Pelo menos dois carros do bando esperam os próximos veículos. Quem chegar primeiro vira refém. Surge um Celta preto, dirigido por Genário, que veio com os pais Fernandes e Lurilda buscar a irmã Edneide, vinda de São Paulo.
Numa Ranger, também vindos do Aeroporto de Juazeiro do Norte, estavam João Batista e o filho Vinícius. Os dois foram buscar Claudineide (cunhada de João), seu esposo Cícero e o filho Gustavo. Todos para passar o Natal na casa de João Batista em Serra Talhada.
As famílias são abordadas pelo bando, distribuídas entre quatro carros e levadas para o centro de Milagres, ao encontro dos bancos, da Polícia e da morte. Antes, os sequestradores tentam incendiar a S10 em que vieram para abordar o caminhão, jogando gasolina por cima. Não conseguindo atear fogo no primeiro instante, e na pressa, desistem. Às 2h, os carros cortam o silêncio do centro de Milagres e passam pelos policiais, que aguardam o "momento certo".

A HORA DO ‘AGORA’
A deixa acontece quando todos saem dos veículos, com exceção do Celta, onde estão os reféns Genário e Fernandes. Filho e pai são retirados e ficam sentados na calçada do Banco do Brasil. Dois homens quebram a vidraça da mesma agência e seguem em direção às demais portas. A intenção é colocar a carga explosiva no Bradesco.

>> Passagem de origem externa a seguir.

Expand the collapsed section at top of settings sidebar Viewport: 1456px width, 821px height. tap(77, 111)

Às 2h10, os suspeitos e reféns são surpreendidos com uma sequência de tiros disparados pelo Gate. Os primeiros em direção à entrada do Bradesco, onde os explosivos já eram colocados. As cinco pessoas da família pernambucana são colocadas em fila, de mãos dadas, como escudo de dois assaltantes, no cruzamento das ruas Padre Misael Gomes com José Esmeraldo, muito próximo a um poste.

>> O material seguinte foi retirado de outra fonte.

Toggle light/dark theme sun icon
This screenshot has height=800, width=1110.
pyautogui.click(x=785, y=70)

A PM dá um tiro de fuzil e acerta a cabeça de um dos adolescentes (Gustavo ou Vinícius). Claudineide grita num desespero que é ouvido por diversas pessoas, incluindo as que estão em suas casas (acordaram com a quebra da vidraça do Banco do Brasil, antes do primeiro tiro). Deitados no chão, Genário e o pai Fernandes veem claramente que são pessoas "vestidas normalmente", porque até então só viram os "encapuzados".
Não demora e uma rajada de tiros de fuzil elimina um a um os outros reféns, enquanto os suspeitos, logo de retaguarda, tentavam se esconder atrás de um poste.
Pegos de surpresa e sem conseguir fazer disparos de revide, os assaltantes tentam fugir. Um deles é alvo de um dos policiais posicionados na rua lateral e já cai sem vida. Outro é abatido na frente da Farmácia Santa Cecília.
Outros dois ainda tombam próximo à Prefeitura, e um terceiro conseguiria cruzar a rua, dobrar à direita e invadir a casa de Edilânia, mantendo-a refém com os filhos de um, oito, 11 e 13 anos de idade.
Na BR-116, tentando escapar do tiroteio no Centro, três suspeitos fogem no Celta com Lurilda e a filha Edneide. Ainda pegaram o aposentado Zé Lima, que abriu a porta para ver o que era. Estava ali de escudo, obrigado pelos bandidos a se segurar no capô do carro.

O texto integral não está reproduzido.